=== Section Start ===

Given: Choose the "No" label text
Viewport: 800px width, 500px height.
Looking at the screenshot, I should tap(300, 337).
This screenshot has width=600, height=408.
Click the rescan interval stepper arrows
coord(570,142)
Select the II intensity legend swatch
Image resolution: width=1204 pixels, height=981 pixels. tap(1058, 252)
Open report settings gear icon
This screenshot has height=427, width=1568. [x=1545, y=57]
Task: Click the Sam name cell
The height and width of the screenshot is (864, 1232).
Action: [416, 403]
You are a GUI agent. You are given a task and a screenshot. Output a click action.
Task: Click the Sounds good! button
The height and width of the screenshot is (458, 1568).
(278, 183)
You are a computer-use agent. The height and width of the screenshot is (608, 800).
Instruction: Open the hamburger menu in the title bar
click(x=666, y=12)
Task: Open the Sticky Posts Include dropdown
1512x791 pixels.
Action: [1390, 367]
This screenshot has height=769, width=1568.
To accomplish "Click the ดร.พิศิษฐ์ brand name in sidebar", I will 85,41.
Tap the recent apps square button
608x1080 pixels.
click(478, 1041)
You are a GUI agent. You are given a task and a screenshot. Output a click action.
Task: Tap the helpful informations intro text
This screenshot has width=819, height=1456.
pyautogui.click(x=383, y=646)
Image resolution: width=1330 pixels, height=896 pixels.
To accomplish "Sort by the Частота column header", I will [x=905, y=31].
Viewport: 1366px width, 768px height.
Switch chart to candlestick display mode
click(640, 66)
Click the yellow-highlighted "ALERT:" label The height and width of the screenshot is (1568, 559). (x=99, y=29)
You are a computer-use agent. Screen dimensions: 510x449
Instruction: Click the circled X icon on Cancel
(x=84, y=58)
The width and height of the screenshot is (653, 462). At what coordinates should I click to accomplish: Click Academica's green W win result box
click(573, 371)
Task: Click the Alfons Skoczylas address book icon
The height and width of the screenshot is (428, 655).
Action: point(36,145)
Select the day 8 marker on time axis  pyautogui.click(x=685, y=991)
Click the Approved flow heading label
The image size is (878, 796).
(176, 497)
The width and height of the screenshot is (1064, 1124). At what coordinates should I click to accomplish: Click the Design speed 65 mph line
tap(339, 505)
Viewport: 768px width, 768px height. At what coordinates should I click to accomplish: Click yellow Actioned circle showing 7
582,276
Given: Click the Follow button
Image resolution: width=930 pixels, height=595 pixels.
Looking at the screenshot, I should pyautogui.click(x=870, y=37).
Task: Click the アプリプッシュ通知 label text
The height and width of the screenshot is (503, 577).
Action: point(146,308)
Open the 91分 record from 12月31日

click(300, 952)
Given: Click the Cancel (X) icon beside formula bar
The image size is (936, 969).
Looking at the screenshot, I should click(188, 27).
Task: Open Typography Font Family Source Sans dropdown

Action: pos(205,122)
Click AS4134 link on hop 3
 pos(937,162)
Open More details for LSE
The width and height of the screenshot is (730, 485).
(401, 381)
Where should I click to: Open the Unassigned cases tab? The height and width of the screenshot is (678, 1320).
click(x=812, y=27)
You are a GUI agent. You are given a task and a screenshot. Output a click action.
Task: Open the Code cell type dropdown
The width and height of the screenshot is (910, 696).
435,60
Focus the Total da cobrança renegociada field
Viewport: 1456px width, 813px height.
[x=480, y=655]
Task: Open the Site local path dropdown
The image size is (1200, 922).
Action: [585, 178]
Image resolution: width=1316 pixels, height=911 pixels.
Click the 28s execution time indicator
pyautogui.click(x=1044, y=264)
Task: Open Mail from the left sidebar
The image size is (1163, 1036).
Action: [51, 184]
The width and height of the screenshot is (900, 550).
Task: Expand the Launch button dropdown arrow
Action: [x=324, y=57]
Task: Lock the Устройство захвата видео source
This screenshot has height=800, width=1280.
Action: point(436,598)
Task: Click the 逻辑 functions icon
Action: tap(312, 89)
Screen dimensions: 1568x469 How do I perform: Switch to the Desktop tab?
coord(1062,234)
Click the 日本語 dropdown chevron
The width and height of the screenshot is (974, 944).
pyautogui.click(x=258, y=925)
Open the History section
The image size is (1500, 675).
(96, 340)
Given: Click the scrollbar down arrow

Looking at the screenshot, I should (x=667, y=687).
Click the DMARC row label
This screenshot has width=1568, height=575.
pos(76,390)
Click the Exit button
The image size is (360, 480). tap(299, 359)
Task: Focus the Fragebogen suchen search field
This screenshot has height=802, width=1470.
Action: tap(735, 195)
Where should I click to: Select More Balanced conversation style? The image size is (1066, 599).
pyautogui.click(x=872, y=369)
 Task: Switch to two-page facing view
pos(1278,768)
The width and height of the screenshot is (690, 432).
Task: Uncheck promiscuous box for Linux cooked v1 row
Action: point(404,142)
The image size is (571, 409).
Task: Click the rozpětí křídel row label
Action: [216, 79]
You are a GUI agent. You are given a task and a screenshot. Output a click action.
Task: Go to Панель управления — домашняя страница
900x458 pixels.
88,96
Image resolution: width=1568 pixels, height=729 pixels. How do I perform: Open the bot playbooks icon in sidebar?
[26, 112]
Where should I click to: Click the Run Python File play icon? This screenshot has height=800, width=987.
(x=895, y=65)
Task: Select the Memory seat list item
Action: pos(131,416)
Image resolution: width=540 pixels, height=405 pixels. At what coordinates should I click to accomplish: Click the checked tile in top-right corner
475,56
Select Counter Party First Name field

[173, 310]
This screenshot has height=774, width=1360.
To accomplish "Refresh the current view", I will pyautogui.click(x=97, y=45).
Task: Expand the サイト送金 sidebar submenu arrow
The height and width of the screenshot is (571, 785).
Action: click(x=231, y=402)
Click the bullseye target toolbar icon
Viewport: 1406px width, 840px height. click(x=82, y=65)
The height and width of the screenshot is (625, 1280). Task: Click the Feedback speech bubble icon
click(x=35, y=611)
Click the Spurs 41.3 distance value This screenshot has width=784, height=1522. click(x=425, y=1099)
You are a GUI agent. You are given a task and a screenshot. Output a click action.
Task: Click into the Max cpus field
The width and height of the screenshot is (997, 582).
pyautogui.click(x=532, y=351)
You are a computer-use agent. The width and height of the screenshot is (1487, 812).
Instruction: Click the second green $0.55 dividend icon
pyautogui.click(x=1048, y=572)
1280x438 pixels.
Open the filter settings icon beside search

=== Section End ===

**YOUR TASK:** Return, word for word, the lines of the data above from the line with "The height and width of the screenshot is (503, 577)." through the line with "Task: Open Mail from the left sidebar", inclusive.

**PROBLEM SOLUTION:**
The height and width of the screenshot is (503, 577).
Action: point(146,308)
Open the 91分 record from 12月31日

click(300, 952)
Given: Click the Cancel (X) icon beside formula bar
The image size is (936, 969).
Looking at the screenshot, I should click(188, 27).
Task: Open Typography Font Family Source Sans dropdown

Action: pos(205,122)
Click AS4134 link on hop 3
 pos(937,162)
Open More details for LSE
The width and height of the screenshot is (730, 485).
(401, 381)
Where should I click to: Open the Unassigned cases tab? The height and width of the screenshot is (678, 1320).
click(x=812, y=27)
You are a GUI agent. You are given a task and a screenshot. Output a click action.
Task: Open the Code cell type dropdown
The width and height of the screenshot is (910, 696).
435,60
Focus the Total da cobrança renegociada field
Viewport: 1456px width, 813px height.
[x=480, y=655]
Task: Open the Site local path dropdown
The image size is (1200, 922).
Action: [585, 178]
Image resolution: width=1316 pixels, height=911 pixels.
Click the 28s execution time indicator
pyautogui.click(x=1044, y=264)
Task: Open Mail from the left sidebar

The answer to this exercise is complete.